* READING TEXT *
^^^^
Funnily enough, I do have 3 sets of Gaitas, 1 from North-Western Portugal, 1 from Asturies (both the cheap-ones in “tourist”-quality, with rubber-bags :boggle: ) and a Do-Sib-combination- set (2 Chanters, blackwood with brass, Gore-bag, 3 drones: Bass, Tenor, Baritone) from Varela (1997). ALL of these play PERFECTLY in tune open as well as half-open fingered, even crossfingered semitones work pretty well, and You get up to 4th in upper octave - at least using canereeds (the normal stuff available in any Galizian musicstore). I do have Varela’s plasticreeds as well, but with those, only open-fingering works. However - since this experience, I request all beginners: “Get Yourself a cheap set of Galizian tourist-Gaita with a couple of reeds, so You can learn open and half open fingering! - Just don’t forget to put the spit out of the rubber-bag afterwards…” :wink:

Dear Celtpastor:

I´m agree with your definition about closed fingering in universal terms. No doubt.

But in particular terms, if you attend to the local terminology the thing that you call “half-closed fingering variation”, in Galicia it´s called Closed Fingering simply. Why? Because this is the most closed fingering in this zone. They haven´t Musette de Cour or Northumbrian Smallpipes,it´s not possible to compare, so for them, closed fingering means play with the F note with a closed position, and also the G, A and B notes with closed positions. E note can be played open or closed. You can find some “closed fingerings” in Galicia, with differences between them. It´s important to know that we are talking about a Concept from the Rural Ambit, where the old people did not have internet and Books about bagpipes of the world.

Also in Galicia there is a “half-closed” fingerig. You can play it with an open fingering chanter. It´s the same thing as french cornemuses. But the difference with the Galician “closed fingering” is the F note. You can´t play the closed position of F note in an open fingering chanter, you will need to change the diameter of the hole.

I like very much the Anton Varela´s Bagpipes. He is a good man. Maybe you can post some photos of your Galician Bagpipes here.
^^^^
(Stored data)
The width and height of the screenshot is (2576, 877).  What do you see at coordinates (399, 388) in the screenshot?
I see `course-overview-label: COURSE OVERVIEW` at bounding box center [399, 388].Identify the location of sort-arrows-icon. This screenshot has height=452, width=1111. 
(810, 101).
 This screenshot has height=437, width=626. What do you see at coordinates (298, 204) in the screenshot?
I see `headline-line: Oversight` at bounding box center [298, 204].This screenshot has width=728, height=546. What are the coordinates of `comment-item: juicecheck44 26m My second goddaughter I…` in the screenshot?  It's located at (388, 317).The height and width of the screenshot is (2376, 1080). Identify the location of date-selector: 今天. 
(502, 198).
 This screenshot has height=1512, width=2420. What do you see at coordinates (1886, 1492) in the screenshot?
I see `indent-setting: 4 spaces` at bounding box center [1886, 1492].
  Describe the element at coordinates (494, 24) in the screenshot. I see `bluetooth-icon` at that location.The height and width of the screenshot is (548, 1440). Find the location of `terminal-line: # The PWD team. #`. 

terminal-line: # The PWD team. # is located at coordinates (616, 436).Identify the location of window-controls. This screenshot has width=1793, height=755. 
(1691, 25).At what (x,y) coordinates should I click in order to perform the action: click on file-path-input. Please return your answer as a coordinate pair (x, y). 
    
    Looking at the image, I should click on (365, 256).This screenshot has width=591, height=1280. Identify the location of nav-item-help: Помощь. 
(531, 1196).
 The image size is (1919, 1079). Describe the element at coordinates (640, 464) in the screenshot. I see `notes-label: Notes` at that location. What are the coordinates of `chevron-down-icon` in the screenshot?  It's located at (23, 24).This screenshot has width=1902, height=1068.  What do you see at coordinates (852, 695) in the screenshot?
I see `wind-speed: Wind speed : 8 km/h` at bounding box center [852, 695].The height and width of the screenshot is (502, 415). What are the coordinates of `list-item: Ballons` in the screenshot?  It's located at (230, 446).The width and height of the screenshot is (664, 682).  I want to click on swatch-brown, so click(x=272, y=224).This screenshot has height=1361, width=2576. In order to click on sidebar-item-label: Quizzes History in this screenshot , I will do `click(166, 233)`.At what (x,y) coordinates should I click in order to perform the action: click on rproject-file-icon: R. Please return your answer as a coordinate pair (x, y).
^^^^
* WORK REQUEST 1 *
Echo the Galician bagpipe text from "Also in Galicia" to "Galician Bagpipes here.".
* WORK REQUEST 2 *
In the Galician bagpipe text, what must be changed to play the closed position of the F note on an open fingering chanter?
* WORK REQUEST 3 *
Finish out the next part of the Galician bagpipe text, picking up after its last sentence.
You won't need the stored data.

* OUTPUT 1 *
Also in Galicia there is a “half-closed” fingerig. You can play it with an open fingering chanter. It´s the same thing as french cornemuses. But the difference with the Galician “closed fingering” is the F note. You can´t play the closed position of F note in an open fingering chanter, you will need to change the diameter of the hole.

I like very much the Anton Varela´s Bagpipes. He is a good man. Maybe you can post some photos of your Galician Bagpipes here.

* OUTPUT 2 *
The diameter of the hole.

* OUTPUT 3 *
Berst regards from Spain

Luife, thanx for pointing out! I only got Foxo’s book, and I got it in English (my Spanish is - err - very rudimetary: “Una cerveza ‘Estrella Galicia’/una sidra natural Asturiana por favor…”). And even though he’s supposed to be an English-taecher, the translation is VERY unaccurate. You helped me finally understand, what he meant with “Galician closed fingering”! :wink:
Now, my Varela-gaita looks pretty much like the one FS in this forum, bit less ornamented and brass instead of silver - the only real special thing is not to see: It’s the first one (finished spring 1998, but begun, I think, late 1997) Anton made with a Gore-bag (took a bit of persuasion - a LOT of persuasion, in fact :wink:) - oh, and that it was the very first of the over sixty sets of most different bagpipes, I collected since then (don’t ask my wife about this - it’s a great sign of her love and tolerance :wink: ). As soon as anyone explains in a SIMPLE, NON-COMPUTERNERD-way, how I can upload pictures here, I think, there would be a couple of them interesting for this forum, too… :heart:

I will explain my method for upload photos in this forum:

First, I upload them in a free web site, like www.photobucket.com

Very easy. Then you will see the photo in that web, and some words with it:

Email & IM
Direct Link
HTML Code
IMG Code
Link options

You only need to copy the content of the HTML Code, it´s the same thing for copy a normal text with you computer. Paste the HTML Code in the text of a normal Chiff Fipple Forum Message and…voila! you will see the photo in your message.

I hope I can see your bagpipes soon. Who is the maker of your Bechonnet?

My 5-palmi Zampogna lucana (in LA), made by Amadeo Cannazzaro in Lanio Borgo, Calabria. 10-12 years old, in olive, almond, maple + ash wood. At 135 cm, the THIRD largest zampogna in the USA.
The help of “Ciarameddaru” in getting the zampogna over the ocean for all the Italians in America to enjoy, was indespensable.

Clicking on the photos will enlarge the picture, but will also navigate you away from C&F to ImageShack, so open abother tab if possible.















Charlie I’m still waiting for a picture of it all put together and then one of you playing it!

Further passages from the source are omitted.